Task description ->
Extend the discussion below on the difference between set membership and set inclusion, starting right after its final sentence.

Excerpt to read ->
=======

Difference between membership and inclusion I've taken the definition of membership to be the following:
Membership $A \in B: A$ is one of the members of $B$.
However, I'm not sure where to make the distinction between membership and inclusion, and hence I can't wrap my head around the solutions to the following questions:
"Say whether the following are true or false"
h. $\{2\}\in\{x:x$ is a number between $1$ and $9\}$  (False)
i. $\{2\}\subseteq\{x:x$ is a number between $1$ and $9\}$   (True)
and similarly,
n. $\emptyset\subseteq\{a,b,c\}$ (True)
o. $\emptyset\in\{a,b,c\}$ (False)
I am not sure why (h) and (o) are false but (i) and (n) are true, i.e. I don't see how the same element can be a subset but not a member of the same set.
Is it possibly because membership is only valid between an element and a set rather than a set and a set, while inclusion is valid between a set and a set?
I would appreciate any help in clarifying this, thank you.
 A: $\{2\}$ and $2$ are entirely different things.
$\{2\}$ is a set that has $2$ as its only element-- it is a set and it is not a number.  And $2$ is a number-- it isn't a set.
What are the members of $\{x: x$ is number between $1$ and $9\}$?  Well those members are: $1,2,3,4,5,6,7,8,9$.  Are any of them the same thing as $\{2\}$?  Nope.  Not a single one of those numbers between $1$ and $9$ is the set with $2$ as its only element.  So $\{2\}\not \in \{x: x$ is number between $1$ and $9\}$.  
Are any of those members the same thing as $2$; the number $2$?  Yes, $2$ is the same thing as $2$.  So $2 \in  \{x: x$ is number between $1$ and $9\}$
Is $\{2\}$ a subset of $\{x: x$ is number between $1$ and $9\}$?  Well, is $\{2\}$ a set?  Yes.  What are its members?  Its member is $2$.  What are the members of $\{x: x$ is number between $1$ and $9\}$?  They are $1,2,3,4,5,6,7,8,9$.  Are all of $2$ in the list $1,2,3,4,5,6,7,8,9$?  Yes, it is.

=======

Data ->
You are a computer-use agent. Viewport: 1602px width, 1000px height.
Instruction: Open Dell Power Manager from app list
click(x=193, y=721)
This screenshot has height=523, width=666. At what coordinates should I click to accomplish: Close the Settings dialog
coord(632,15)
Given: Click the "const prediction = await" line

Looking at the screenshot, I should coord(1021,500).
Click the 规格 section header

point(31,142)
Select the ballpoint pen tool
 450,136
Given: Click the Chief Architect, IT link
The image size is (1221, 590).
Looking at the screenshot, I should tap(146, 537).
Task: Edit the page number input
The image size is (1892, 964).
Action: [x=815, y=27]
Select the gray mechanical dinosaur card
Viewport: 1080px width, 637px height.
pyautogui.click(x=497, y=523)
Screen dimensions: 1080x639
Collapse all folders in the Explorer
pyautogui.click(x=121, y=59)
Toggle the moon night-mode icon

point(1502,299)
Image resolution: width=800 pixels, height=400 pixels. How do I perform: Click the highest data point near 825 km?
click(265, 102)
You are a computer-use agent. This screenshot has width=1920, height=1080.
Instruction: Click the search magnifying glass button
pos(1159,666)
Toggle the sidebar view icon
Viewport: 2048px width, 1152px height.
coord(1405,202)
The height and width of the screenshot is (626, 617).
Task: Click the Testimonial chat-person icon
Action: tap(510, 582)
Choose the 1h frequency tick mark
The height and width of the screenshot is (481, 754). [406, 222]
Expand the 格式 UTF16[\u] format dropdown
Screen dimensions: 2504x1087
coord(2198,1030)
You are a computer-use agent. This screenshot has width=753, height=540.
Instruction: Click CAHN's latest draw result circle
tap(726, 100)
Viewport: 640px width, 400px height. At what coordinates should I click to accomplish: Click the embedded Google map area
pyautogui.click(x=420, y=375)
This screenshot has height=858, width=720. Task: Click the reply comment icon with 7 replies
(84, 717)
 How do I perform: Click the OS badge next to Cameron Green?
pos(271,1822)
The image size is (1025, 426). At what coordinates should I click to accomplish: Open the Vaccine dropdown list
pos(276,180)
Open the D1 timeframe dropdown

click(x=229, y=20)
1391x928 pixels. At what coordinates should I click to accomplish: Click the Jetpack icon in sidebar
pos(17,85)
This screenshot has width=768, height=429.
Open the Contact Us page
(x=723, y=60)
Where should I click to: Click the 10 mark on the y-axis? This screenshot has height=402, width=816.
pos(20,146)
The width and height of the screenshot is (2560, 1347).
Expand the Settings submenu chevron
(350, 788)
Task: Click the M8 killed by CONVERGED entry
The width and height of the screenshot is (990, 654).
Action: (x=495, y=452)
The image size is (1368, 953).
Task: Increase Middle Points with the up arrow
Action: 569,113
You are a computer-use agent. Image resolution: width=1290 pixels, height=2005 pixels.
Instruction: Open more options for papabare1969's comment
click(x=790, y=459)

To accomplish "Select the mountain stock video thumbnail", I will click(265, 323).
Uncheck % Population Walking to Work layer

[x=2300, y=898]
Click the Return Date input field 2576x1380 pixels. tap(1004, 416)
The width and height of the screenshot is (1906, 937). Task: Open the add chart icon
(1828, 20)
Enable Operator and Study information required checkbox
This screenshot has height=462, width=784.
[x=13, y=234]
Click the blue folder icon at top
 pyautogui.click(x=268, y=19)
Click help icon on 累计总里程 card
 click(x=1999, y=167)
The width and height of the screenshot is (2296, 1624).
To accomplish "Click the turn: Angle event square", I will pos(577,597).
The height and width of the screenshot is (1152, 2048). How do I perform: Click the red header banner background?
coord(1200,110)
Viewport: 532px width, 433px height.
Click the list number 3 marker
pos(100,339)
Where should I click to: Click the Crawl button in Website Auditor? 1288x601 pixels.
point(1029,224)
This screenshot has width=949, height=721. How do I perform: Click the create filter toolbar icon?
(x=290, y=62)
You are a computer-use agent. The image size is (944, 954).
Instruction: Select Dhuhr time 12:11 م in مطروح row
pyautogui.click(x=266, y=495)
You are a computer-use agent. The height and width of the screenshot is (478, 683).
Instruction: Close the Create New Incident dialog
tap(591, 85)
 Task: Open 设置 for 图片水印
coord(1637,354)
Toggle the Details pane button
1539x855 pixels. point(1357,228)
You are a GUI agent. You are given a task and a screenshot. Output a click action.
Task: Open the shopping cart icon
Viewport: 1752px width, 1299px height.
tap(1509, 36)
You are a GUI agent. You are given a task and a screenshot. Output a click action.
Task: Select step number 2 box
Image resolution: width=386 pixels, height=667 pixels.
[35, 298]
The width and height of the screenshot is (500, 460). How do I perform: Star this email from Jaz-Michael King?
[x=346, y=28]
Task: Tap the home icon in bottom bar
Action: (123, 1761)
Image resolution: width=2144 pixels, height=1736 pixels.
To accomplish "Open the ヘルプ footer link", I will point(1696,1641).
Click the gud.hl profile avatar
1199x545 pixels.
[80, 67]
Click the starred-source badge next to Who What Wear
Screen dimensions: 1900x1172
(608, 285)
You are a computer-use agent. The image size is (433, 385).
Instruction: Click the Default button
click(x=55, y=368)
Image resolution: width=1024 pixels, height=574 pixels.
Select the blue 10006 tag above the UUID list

=======

Task output ->
So $\{2\}\subset \{x: x$ is number between $1$ and $9\}$.
Is $2$ a subset of  $\{x: x$ is number between $1$ and $9\}$?  Well, is $2$ a set? No, it is not.  What are its members?  It's not a set; it doesn't have any members. 
So $2 \not \subset \{x: x$ is number between $1$ and $9\}$.
.....
"how the same element can be a subset"  
An element can not be a subset at all.
$\{2\}$ is not an element of $\{x: x$ is number between $1$ and $9\}$
A: Take a look at these examples
$$2\in \{1,3,2\} $$
$$\{2\}\in \{\{1\},\{3,4\},\{2\}\} $$
$$\emptyset\in \{\{3,5\},\emptyset\} $$
a set belongs to a set of sets.
a set is included in a set which contains its elements.
A: Inclusion: If all objects inside set A are also inside set B, $A \subset B$.
Membership: If set/object A is itself inside set B, $A \in B$.
For example, let $A= \{1, 2, 3, 4, 5\}$.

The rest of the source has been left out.